Prompt:
Every entry below must be transcribed exactly, with no line missing.

[Saved data entries]
======
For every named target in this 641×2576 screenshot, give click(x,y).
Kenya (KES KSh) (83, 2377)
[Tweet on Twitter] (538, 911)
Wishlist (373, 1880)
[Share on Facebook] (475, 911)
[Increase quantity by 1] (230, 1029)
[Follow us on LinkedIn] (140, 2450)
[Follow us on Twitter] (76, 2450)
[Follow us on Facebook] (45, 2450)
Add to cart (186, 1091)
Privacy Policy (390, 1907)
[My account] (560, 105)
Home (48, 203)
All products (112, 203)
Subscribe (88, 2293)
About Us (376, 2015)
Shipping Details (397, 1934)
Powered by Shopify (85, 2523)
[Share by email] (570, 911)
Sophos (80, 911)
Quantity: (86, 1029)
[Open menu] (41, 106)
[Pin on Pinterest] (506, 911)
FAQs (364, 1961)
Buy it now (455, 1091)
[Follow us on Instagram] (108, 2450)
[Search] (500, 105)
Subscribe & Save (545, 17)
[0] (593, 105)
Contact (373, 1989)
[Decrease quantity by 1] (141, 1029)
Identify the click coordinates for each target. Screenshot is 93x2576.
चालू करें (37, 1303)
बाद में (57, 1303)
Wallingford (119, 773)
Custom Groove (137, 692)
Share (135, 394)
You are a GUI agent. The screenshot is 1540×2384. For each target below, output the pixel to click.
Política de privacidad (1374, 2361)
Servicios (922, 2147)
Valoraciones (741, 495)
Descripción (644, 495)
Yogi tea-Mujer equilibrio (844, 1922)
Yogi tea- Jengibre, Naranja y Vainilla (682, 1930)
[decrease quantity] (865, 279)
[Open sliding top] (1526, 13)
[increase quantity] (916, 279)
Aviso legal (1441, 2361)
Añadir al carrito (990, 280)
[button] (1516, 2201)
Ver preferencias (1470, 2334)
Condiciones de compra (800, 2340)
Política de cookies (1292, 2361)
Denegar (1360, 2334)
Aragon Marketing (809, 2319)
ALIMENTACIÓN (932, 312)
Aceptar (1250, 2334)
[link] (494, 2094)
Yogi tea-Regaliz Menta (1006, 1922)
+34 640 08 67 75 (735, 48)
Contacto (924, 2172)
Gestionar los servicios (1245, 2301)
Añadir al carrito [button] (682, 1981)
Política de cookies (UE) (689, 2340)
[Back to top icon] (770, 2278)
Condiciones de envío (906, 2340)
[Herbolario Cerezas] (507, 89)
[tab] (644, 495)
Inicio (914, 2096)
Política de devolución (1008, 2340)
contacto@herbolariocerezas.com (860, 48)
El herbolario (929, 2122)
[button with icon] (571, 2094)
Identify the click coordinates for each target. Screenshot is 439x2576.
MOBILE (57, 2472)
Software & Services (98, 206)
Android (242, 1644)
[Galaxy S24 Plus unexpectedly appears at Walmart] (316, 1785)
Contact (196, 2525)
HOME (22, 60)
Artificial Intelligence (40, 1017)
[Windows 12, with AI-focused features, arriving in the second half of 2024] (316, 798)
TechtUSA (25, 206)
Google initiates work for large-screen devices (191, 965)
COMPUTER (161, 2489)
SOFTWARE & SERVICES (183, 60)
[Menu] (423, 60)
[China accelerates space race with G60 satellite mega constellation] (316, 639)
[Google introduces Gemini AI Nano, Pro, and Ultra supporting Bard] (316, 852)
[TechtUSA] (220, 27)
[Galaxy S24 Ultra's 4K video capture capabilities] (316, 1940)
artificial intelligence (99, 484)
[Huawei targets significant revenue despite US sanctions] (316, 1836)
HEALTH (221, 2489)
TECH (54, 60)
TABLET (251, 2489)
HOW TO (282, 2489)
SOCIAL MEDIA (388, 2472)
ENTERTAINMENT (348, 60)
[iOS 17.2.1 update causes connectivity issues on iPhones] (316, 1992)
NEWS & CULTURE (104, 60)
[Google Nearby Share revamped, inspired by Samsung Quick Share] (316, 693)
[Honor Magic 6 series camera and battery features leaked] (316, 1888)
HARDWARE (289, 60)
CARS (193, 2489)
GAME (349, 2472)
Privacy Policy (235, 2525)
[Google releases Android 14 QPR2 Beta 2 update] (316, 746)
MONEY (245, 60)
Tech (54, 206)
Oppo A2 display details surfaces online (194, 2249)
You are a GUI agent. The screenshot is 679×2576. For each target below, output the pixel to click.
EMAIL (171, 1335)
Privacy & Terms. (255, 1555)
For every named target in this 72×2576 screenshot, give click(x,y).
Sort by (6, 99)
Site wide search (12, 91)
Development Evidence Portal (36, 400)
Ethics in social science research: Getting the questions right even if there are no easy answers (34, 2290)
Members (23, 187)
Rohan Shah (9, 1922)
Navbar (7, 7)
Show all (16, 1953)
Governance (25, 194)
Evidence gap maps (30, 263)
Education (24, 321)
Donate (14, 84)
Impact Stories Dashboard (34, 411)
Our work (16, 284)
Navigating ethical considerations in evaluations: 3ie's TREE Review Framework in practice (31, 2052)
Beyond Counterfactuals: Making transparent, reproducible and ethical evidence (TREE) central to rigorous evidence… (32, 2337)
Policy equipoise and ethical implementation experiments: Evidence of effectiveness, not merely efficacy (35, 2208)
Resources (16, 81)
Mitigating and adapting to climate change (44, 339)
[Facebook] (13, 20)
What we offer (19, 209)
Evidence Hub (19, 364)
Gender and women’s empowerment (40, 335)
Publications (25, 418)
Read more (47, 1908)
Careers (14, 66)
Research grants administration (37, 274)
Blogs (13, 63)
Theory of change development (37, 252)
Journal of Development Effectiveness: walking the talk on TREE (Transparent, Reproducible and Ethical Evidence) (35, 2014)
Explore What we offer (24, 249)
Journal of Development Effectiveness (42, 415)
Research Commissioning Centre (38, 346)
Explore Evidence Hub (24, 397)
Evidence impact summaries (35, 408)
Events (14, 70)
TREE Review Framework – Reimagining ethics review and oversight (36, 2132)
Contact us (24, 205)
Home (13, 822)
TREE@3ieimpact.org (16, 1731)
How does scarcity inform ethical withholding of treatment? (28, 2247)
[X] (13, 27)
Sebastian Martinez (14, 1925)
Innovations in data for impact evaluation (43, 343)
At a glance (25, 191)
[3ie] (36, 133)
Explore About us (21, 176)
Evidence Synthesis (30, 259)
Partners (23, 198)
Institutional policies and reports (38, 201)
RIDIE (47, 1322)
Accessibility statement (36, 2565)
======
Task solution:
For every named target in this 641×2576 screenshot, give click(x,y).
Kenya (KES KSh) (83, 2377)
[Tweet on Twitter] (538, 911)
Wishlist (373, 1880)
[Share on Facebook] (475, 911)
[Increase quantity by 1] (230, 1029)
[Follow us on LinkedIn] (140, 2450)
[Follow us on Twitter] (76, 2450)
[Follow us on Facebook] (45, 2450)
Add to cart (186, 1091)
Privacy Policy (390, 1907)
[My account] (560, 105)
Home (48, 203)
All products (112, 203)
Subscribe (88, 2293)
About Us (376, 2015)
Shipping Details (397, 1934)
Powered by Shopify (85, 2523)
[Share by email] (570, 911)
Sophos (80, 911)
Quantity: (86, 1029)
[Open menu] (41, 106)
[Pin on Pinterest] (506, 911)
FAQs (364, 1961)
Buy it now (455, 1091)
[Follow us on Instagram] (108, 2450)
[Search] (500, 105)
Subscribe & Save (545, 17)
[0] (593, 105)
Contact (373, 1989)
[Decrease quantity by 1] (141, 1029)
Identify the click coordinates for each target. Screenshot is 93x2576.
चालू करें (37, 1303)
बाद में (57, 1303)
Wallingford (119, 773)
Custom Groove (137, 692)
Share (135, 394)
You are a GUI agent. The screenshot is 1540×2384. For each target below, output the pixel to click.
Política de privacidad (1374, 2361)
Servicios (922, 2147)
Valoraciones (741, 495)
Descripción (644, 495)
Yogi tea-Mujer equilibrio (844, 1922)
Yogi tea- Jengibre, Naranja y Vainilla (682, 1930)
[decrease quantity] (865, 279)
[Open sliding top] (1526, 13)
[increase quantity] (916, 279)
Aviso legal (1441, 2361)
Añadir al carrito (990, 280)
[button] (1516, 2201)
Ver preferencias (1470, 2334)
Condiciones de compra (800, 2340)
Política de cookies (1292, 2361)
Denegar (1360, 2334)
Aragon Marketing (809, 2319)
ALIMENTACIÓN (932, 312)
Aceptar (1250, 2334)
[link] (494, 2094)
Yogi tea-Regaliz Menta (1006, 1922)
+34 640 08 67 75 (735, 48)
Contacto (924, 2172)
Gestionar los servicios (1245, 2301)
Añadir al carrito [button] (682, 1981)
Política de cookies (UE) (689, 2340)
[Back to top icon] (770, 2278)
Condiciones de envío (906, 2340)
[Herbolario Cerezas] (507, 89)
[tab] (644, 495)
Inicio (914, 2096)
Política de devolución (1008, 2340)
contacto@herbolariocerezas.com (860, 48)
El herbolario (929, 2122)
[button with icon] (571, 2094)
Identify the click coordinates for each target. Screenshot is 439x2576.
MOBILE (57, 2472)
Software & Services (98, 206)
Android (242, 1644)
[Galaxy S24 Plus unexpectedly appears at Walmart] (316, 1785)
Contact (196, 2525)
HOME (22, 60)
Artificial Intelligence (40, 1017)
[Windows 12, with AI-focused features, arriving in the second half of 2024] (316, 798)
TechtUSA (25, 206)
Google initiates work for large-screen devices (191, 965)
COMPUTER (161, 2489)
SOFTWARE & SERVICES (183, 60)
[Menu] (423, 60)
[China accelerates space race with G60 satellite mega constellation] (316, 639)
[Google introduces Gemini AI Nano, Pro, and Ultra supporting Bard] (316, 852)
[TechtUSA] (220, 27)
[Galaxy S24 Ultra's 4K video capture capabilities] (316, 1940)
artificial intelligence (99, 484)
[Huawei targets significant revenue despite US sanctions] (316, 1836)
HEALTH (221, 2489)
TECH (54, 60)
TABLET (251, 2489)
HOW TO (282, 2489)
SOCIAL MEDIA (388, 2472)
ENTERTAINMENT (348, 60)
[iOS 17.2.1 update causes connectivity issues on iPhones] (316, 1992)
NEWS & CULTURE (104, 60)
[Google Nearby Share revamped, inspired by Samsung Quick Share] (316, 693)
[Honor Magic 6 series camera and battery features leaked] (316, 1888)
HARDWARE (289, 60)
CARS (193, 2489)
GAME (349, 2472)
Privacy Policy (235, 2525)
[Google releases Android 14 QPR2 Beta 2 update] (316, 746)
MONEY (245, 60)
Tech (54, 206)
Oppo A2 display details surfaces online (194, 2249)
You are a GUI agent. The screenshot is 679×2576. For each target below, output the pixel to click.
EMAIL (171, 1335)
Privacy & Terms. (255, 1555)
For every named target in this 72×2576 screenshot, give click(x,y).
Sort by (6, 99)
Site wide search (12, 91)
Development Evidence Portal (36, 400)
Ethics in social science research: Getting the questions right even if there are no easy answers (34, 2290)
Members (23, 187)
Rohan Shah (9, 1922)
Navbar (7, 7)
Show all (16, 1953)
Governance (25, 194)
Evidence gap maps (30, 263)
Education (24, 321)
Donate (14, 84)
Impact Stories Dashboard (34, 411)
Our work (16, 284)
Navigating ethical considerations in evaluations: 3ie's TREE Review Framework in practice (31, 2052)
Beyond Counterfactuals: Making transparent, reproducible and ethical evidence (TREE) central to rigorous evidence… (32, 2337)
Policy equipoise and ethical implementation experiments: Evidence of effectiveness, not merely efficacy (35, 2208)
Resources (16, 81)
Mitigating and adapting to climate change (44, 339)
[Facebook] (13, 20)
What we offer (19, 209)
Evidence Hub (19, 364)
Gender and women’s empowerment (40, 335)
Publications (25, 418)
Read more (47, 1908)
Careers (14, 66)
Research grants administration (37, 274)
Blogs (13, 63)
Theory of change development (37, 252)
Journal of Development Effectiveness: walking the talk on TREE (Transparent, Reproducible and Ethical Evidence) (35, 2014)
Explore What we offer (24, 249)
Journal of Development Effectiveness (42, 415)
Research Commissioning Centre (38, 346)
Explore Evidence Hub (24, 397)
Evidence impact summaries (35, 408)
Events (14, 70)
TREE Review Framework – Reimagining ethics review and oversight (36, 2132)
Contact us (24, 205)
Home (13, 822)
TREE@3ieimpact.org (16, 1731)
How does scarcity inform ethical withholding of treatment? (28, 2247)
[X] (13, 27)
Sebastian Martinez (14, 1925)
Innovations in data for impact evaluation (43, 343)
At a glance (25, 191)
[3ie] (36, 133)
Explore About us (21, 176)
Evidence Synthesis (30, 259)
Partners (23, 198)
Institutional policies and reports (38, 201)
RIDIE (47, 1322)
Accessibility statement (36, 2565)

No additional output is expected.